基于TCGA和GEO数据库探索结肠癌肿瘤微环境中的免疫相关预后因子

Exploring immune-related prognostic factors in the tumor microenvironment of colon cancer based on TCGA and GEO databases

目的 构建和评估结肠癌预后模型,探索肿瘤免疫微环境的特征,并分析其在结肠癌的免疫治疗中的作用。方法 从癌症基因组图谱(The Cancer Genome Atlas, TCGA)中下载结肠癌及其正常组织数据作为训练数据集,从基因表达综合数据库(Gene Expression Ominibus, GEO)中下载结肠癌及其正常组织数据作为验证数据集,从免疫学数据库和分析平台(Immunology Database and Analysis Portal, Immport)中下载免疫相关基因列表。基于以上数据集,利用生物信息学的方法构建并验证预后风险模型。另外,基于预后风险模型进行肿瘤样本分组,探讨高风险评分组和低风险评分组的肿瘤浸润水平差异、肿瘤突变负荷(tumor mutation burden, TMB)和免疫检查点抑制剂相关靶点的表达水平差异。结果 构建的预后模型ROC曲线下面积(AUC^(ROC))在3年时为0.668,4年时为0.699,5年时为0.696。此外,低风险评分与良好的预后显著相关(P<0.000 1),而高风险评分与较高的肿瘤分期显著相关(P<0.05),并在验证数据集中得到进一步验证。同时,构建的列线图模型的C-index从0.63增加至0.75。基于建立的预后风险模型,高风险组的免疫治疗相关靶基因的表达水平显著升高(P<0.05),有6种免疫细胞的浸润程度在高风险组和低风险组中的差异有统计学意义(P<0.05)。同时,较高的TMB与较差的预后显著相关(P<0.05)。结论 构建的结肠癌预后模型在评估结肠癌患者复发风险分层、肿瘤分期等方面具有潜在的临床意义,有助于结肠癌的肿瘤免疫微环境的探索及结肠癌患者的免疫治疗。

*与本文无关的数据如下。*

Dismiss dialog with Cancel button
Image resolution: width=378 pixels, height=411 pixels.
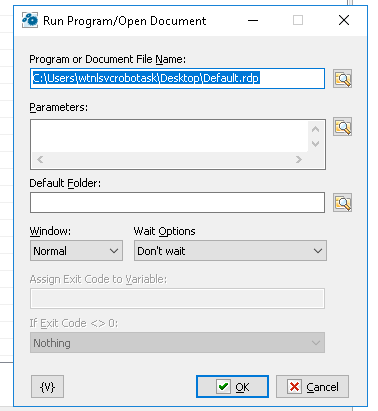pos(312,387)
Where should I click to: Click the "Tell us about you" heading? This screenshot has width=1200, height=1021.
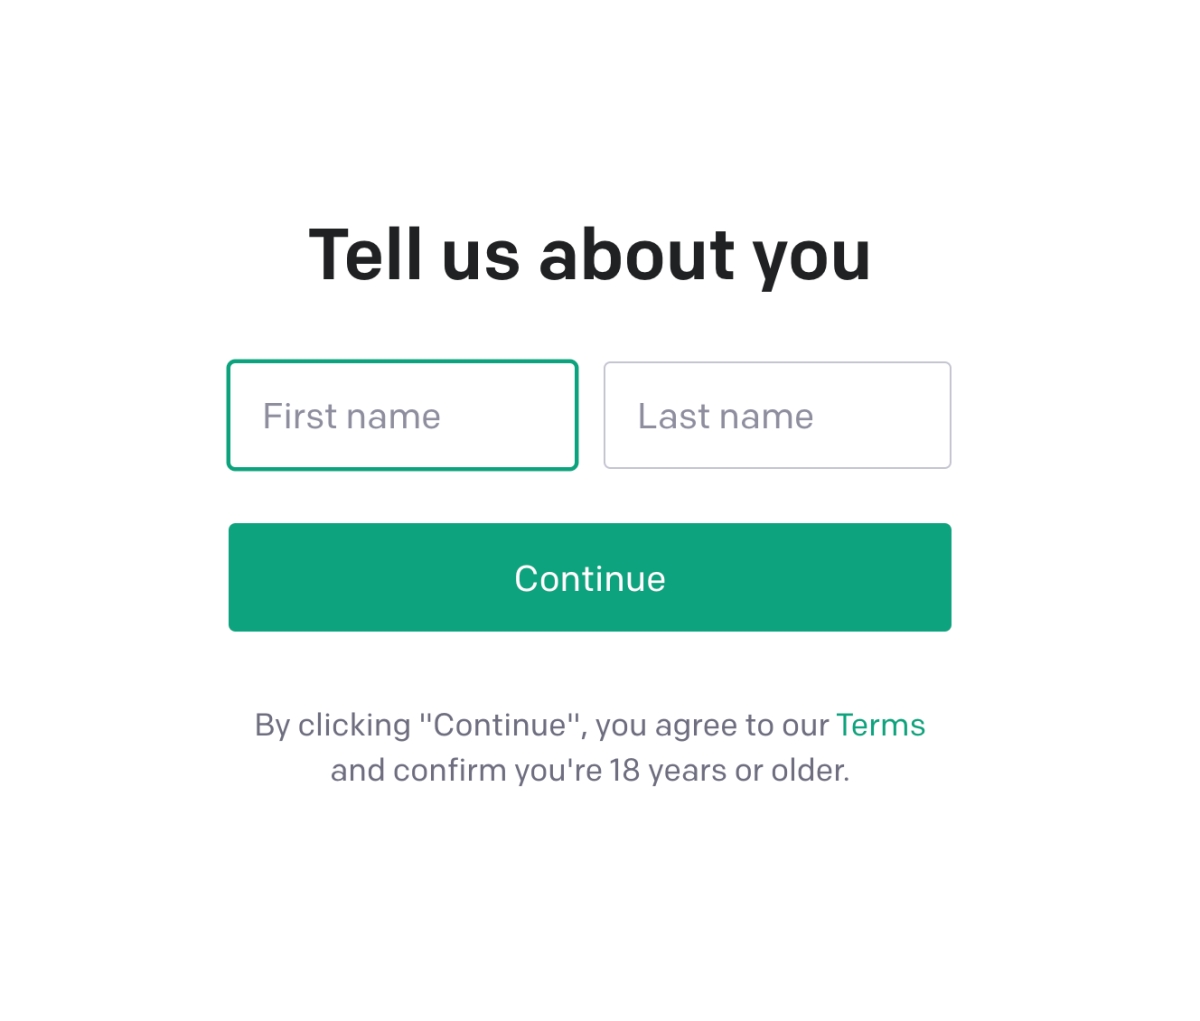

Objective To construct and evaluate the prognosis model of colon cancer,explore the characteristics of tumor immune microenvironment,and analyze their roles in the immunotherapy of colon cancer.Methods The data of colon cancer and its normal tissues downloaded from the Cancer Genome Atlas(TCGA)and the Gene Expression Omnibus(GEO)were regarded as the training data set and validation data set,respectively.The list of immune related genes(IRGs)was downloaded from the Immunology Database and Analysis Portal(Immport).Based on the above data sets,the prognostic risk model was constructed and verified by the bioinformatics method.Tumor samples were grouped based on the prognostic risk model to explore the differences in tumor invasion level,tumor mutation burden(TMB)and the expression level of immune checkpoint inhibitor related targets between the high-risk score group and low-risk score group.Results The areas under the ROC curve of the constructed prognostic model were 0.668,0.699 and 0.696 at 3,4 and 5 years,respectively.The low-risk score was significantly correlated with good prognosis(P<0.0001),and the high-risk score was significantly correlated with higher tumor stage(P<0.05),which was further verified in the validation data set.In addition,the c-index of the constructed nomogram model increased from 0.63 to 0.75.Based on the established prognostic risk model,the expression levels of immunotherapy related target genes in the high-risk group were significantly increased(P<0.05),and there was significant difference in the invasion degree of six kinds of immune cells between the high-risk group and the low-risk group(P<0.05).Moreover,higher TMB was significantly correlated with poor prognosis(P<0.05).Conclusion The constructed prognosis model of colon cancer has potential clinical significance in evaluating the recurrence risk stratification and tumor stage of colon cancer patients,which may be helpful to explore the tumor immune microenvironment of colon cancer and immunotherapy of colon cancer patients.